Read a unicode character from the terminal - D Programming Language Discussion Forum

Forums

New users
- Learn
Community
- General
- Announce
Improvements
- DIP Ideas
- DIP Devel.
Ecosystem
- GDC
- LDC
- Debuggers
- IDEs
- DWT
Development
- Internals
- Issues
- Beta
- DMD
- Phobos
- Druntime
- Study
Turkish
- Genel
- Duyuru

Index » Learn » Read a unicode character from the terminal

Thread overview

Read a unicode character from the terminal

Mar 31, 2012

Mar 31, 2012

Mar 31, 2012

Mar 31, 2012

Mar 31, 2012

Mar 31, 2012

Apr 01, 2012

Apr 01, 2012

Apr 01, 2012

Apr 01, 2012

Mar 31, 2012

Apr 01, 2012

Apr 04, 2012

Apr 04, 2012

Apr 04, 2012

Apr 05, 2012

SUL for Posix (was: Read a unicode character from the terminal)

Apr 05, 2012

Re: SUL for Posix
Apr 05, 2012 Jacob Carlborg
Apr 07, 2012 Stewart Gordon
Apr 07, 2012 Jacob Carlborg
Apr 07, 2012 Stewart Gordon
Apr 07, 2012 Jacob Carlborg
Apr 07, 2012 Stewart Gordon

Apr 04, 2012

March 31, 2012

Read a unicode character from the terminal

Posted by Jacob Carlborg

Jacob Carlborg

How would I read a unicode character from the terminal? I've tried using "std.cstream.din.getc" but it seems to only work for ascii characters. If I try to read and print something that isn't ascii, it just prints a question mark.

-- 
/Jacob Carlborg

March 31, 2012

Re: Read a unicode character from the terminal

Posted by Ali Çehreli
in reply to Jacob Carlborg

Ali Çehreli

Posted in reply to Jacob Carlborg

On 03/31/2012 08:56 AM, Jacob Carlborg wrote:
> How would I read a unicode character from the terminal? I've tried using
> "std.cstream.din.getc"

I recommend using stdin. The destiny of std.cstream is uncertain and stdin is sufficient. (I know that it lacks support for BOM but I don't need them.)

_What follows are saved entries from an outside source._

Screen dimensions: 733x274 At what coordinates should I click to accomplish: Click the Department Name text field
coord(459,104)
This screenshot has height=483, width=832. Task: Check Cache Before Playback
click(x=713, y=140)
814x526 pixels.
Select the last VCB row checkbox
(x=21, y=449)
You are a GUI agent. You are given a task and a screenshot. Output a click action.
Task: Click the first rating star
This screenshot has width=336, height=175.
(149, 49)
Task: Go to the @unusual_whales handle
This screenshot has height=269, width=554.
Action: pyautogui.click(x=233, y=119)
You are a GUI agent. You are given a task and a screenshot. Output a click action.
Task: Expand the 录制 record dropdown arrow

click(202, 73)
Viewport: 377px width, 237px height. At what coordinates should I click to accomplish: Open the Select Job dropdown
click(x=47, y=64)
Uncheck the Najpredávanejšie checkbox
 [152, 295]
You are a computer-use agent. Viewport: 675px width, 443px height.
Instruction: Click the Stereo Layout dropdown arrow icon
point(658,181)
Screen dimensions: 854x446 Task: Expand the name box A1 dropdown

> but it seems to only work for ascii characters.
> If I try to read and print something that isn't ascii, it just prints a
> question mark.

The word 'character' used to mean characters of the Latin-based alphabets but with Unicode support that's not the case anymore. In D, 'character' means UTF code unit, nothing else. Unfortunately, although 'Unidode character' is just the correct term to use, it conflicts with D's characters which are not Unicode characters.

'Unicode code point' is the non-conflicting term that matches what we mean with 'Unicode character.' Only dchar can hold code points.

That's the part about characters.

The other side is what is being fed into the program through its standard input. On my Linux consoles, the text comes as a stream of chars, i.e. a UTF-8 encoded text. You must ensure that your terminal is capable of supporting Unicode through its settings. On Windows terminals, one must enter 'chcp 65001' to set the terminal to UTF-8.

Then, it is the program that must know what the data represents. If you are expecting a Unicode code point, then you may think that is should be as simple as reading into a dchar:

import std.stdio;

void main()
{
    dchar letter;
    readf("%s", &letter);    // <-- does not work!
    writeln(letter);
}

The output:

$ ./deneme
ç
Ã  <-- will be different on different consoles

The problem is, char can implicitly be converted to dchar. Since the letter ç consists of two chars (two UTF-8 code units), dchar gets the first one converted as a dchar.

To see this, read and write two chars in a loop without a newline in between:

import std.stdio;

void main()
{
    foreach (i; 0 .. 2) {
        char code;
        readf("%s", &code);
        write(code);
    }

    writeln();
}

This time two code units are read and then outputted to form a Unicode character on the console:

$ ./deneme
ç
ç   <-- result of two write(code) expressions

The solution is to use ranges when pulling Unicode characters out of strings. std.stdin does not provide this yet, but it will eventually happen (so I've heard :)).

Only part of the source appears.